Exercise instructions: Give back only the lines in the records below from the one with "This screenshot has height=402, width=563." to the one with "Screen dimensions: 1568x528", both inclusive, word for word.

Information given:
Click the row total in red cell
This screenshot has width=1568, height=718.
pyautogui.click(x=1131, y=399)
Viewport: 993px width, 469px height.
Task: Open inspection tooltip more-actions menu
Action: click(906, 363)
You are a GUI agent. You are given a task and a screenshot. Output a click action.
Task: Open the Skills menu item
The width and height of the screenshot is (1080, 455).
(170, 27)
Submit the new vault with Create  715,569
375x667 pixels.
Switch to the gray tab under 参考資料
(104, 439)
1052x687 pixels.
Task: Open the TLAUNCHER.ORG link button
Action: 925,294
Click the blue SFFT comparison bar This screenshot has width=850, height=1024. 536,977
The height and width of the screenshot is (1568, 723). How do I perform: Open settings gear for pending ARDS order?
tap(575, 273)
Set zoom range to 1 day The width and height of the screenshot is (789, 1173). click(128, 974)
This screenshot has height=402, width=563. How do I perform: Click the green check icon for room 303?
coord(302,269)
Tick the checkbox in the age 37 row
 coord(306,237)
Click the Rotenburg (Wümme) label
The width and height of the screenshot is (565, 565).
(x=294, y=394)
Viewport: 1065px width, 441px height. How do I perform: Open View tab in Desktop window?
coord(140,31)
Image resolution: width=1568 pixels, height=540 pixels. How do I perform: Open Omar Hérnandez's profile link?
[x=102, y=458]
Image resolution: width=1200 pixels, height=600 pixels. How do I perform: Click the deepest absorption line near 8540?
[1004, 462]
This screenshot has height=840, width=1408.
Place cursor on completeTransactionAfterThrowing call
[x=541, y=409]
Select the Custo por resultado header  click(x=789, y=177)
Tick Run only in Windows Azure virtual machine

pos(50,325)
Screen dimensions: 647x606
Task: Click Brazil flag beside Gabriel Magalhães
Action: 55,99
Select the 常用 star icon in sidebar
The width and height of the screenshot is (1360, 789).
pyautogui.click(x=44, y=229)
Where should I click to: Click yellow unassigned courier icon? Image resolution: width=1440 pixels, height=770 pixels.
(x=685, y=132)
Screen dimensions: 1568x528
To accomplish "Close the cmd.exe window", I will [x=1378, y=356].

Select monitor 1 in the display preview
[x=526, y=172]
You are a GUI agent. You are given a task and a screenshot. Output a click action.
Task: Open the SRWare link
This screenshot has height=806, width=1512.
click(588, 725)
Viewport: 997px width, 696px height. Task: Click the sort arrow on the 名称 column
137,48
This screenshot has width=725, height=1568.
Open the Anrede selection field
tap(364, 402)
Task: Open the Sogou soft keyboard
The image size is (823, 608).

Solution to the problem:
This screenshot has height=402, width=563. How do I perform: Click the green check icon for room 303?
coord(302,269)
Tick the checkbox in the age 37 row
 coord(306,237)
Click the Rotenburg (Wümme) label
The width and height of the screenshot is (565, 565).
(x=294, y=394)
Viewport: 1065px width, 441px height. How do I perform: Open View tab in Desktop window?
coord(140,31)
Image resolution: width=1568 pixels, height=540 pixels. How do I perform: Open Omar Hérnandez's profile link?
[x=102, y=458]
Image resolution: width=1200 pixels, height=600 pixels. How do I perform: Click the deepest absorption line near 8540?
[1004, 462]
This screenshot has height=840, width=1408.
Place cursor on completeTransactionAfterThrowing call
[x=541, y=409]
Select the Custo por resultado header  click(x=789, y=177)
Tick Run only in Windows Azure virtual machine

pos(50,325)
Screen dimensions: 647x606
Task: Click Brazil flag beside Gabriel Magalhães
Action: 55,99
Select the 常用 star icon in sidebar
The width and height of the screenshot is (1360, 789).
pyautogui.click(x=44, y=229)
Where should I click to: Click yellow unassigned courier icon? Image resolution: width=1440 pixels, height=770 pixels.
(x=685, y=132)
Screen dimensions: 1568x528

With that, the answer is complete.